Booming Commercial Real Estate Market Creates Demand For Cranes
Demand for cranes is soaring and the lack of them is slowing down commercial construction in parts of the country. With all the focus on the residential slowdown we sometimes fail to see how busy commercial construction has been.
The commercial market is up 14 percent in the first 3 months of 2007 as compared to last year. That is a huge number. We get so focused on the slowdown on residential real estate since most of the people here make their living in that sphere that we forget about the other half.
So when those that expected a huge domino effect to happen when the residential market slowed down, a spiraling effect of housing losses and great damage to the economy, are still going to be waiting. The economy is continuing to chug along and those that work in the real estate sector have just transposed their skills to the commercial building side.

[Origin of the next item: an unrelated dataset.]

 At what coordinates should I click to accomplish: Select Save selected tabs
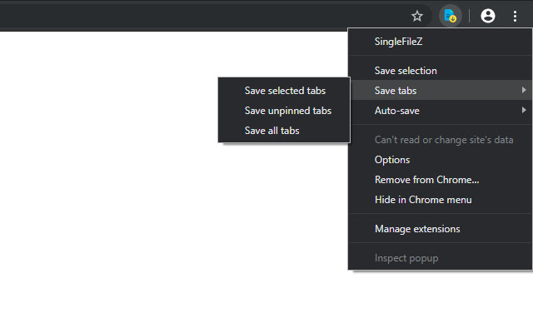point(285,91)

The only group that is being seriously affected are those homeowners with bad loans (which is a self inflicted wound), real estate agents, and mortgage brokers. The latter two categories needed a culling and if I had to place a bet, the better agents are still making a pretty good living waiting out the slowdown.
But if you say that real estate as a whole is falling apart, you are sadly mistaken.

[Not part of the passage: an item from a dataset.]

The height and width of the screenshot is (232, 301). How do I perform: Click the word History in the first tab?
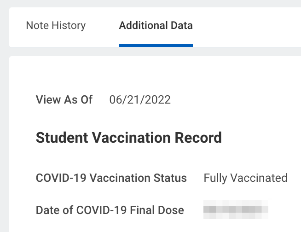69,25

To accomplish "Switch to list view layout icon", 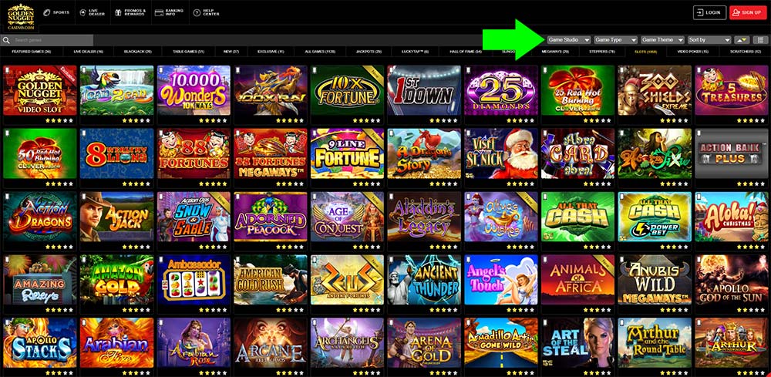I will [x=761, y=40].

Booming commercial construction, an aging work force and tighter certification requirements are pushing demand for cranes and their operators nationwide.”Every marketplace that we’re in right now is saturated,” said Sam Latona, preconstruction manager with Turner Construction, a Dallas-based company with offices across the country. “All the contractors are basically at 100 percent capacity and exceeding it.”
Commercial building is hot in Texas, Florida, California, New York and other parts of the West Coast, Midwest and Northeast, industry officials say. Spending on nonresidential construction was up nearly 14 percent during the first three months of 2007 from last year, according to the U.S. Census Bureau.Ken Simonson, chief economist with The Associated General Contractors of America, said much of that spending involves crane projects, such as multistory hotels and offices. via My Way Finance



Comment by jonathan h on 29 May 2007:
dubai supposedly has more cranes working construction than the rest of the world combined – so There’s apparently where the lack of cranes is coming from.
Comment by James Briere on 29 May 2007:
This is the law of supply and demand. I have noticed an increase in commerical property over the last 10 years are so in the California area.
Comment by ekday on 29 May 2007:
I have to agree with everything you said. As James has notice a greater demand for commercial properties in California, so have I here in Florida (Orlando Area).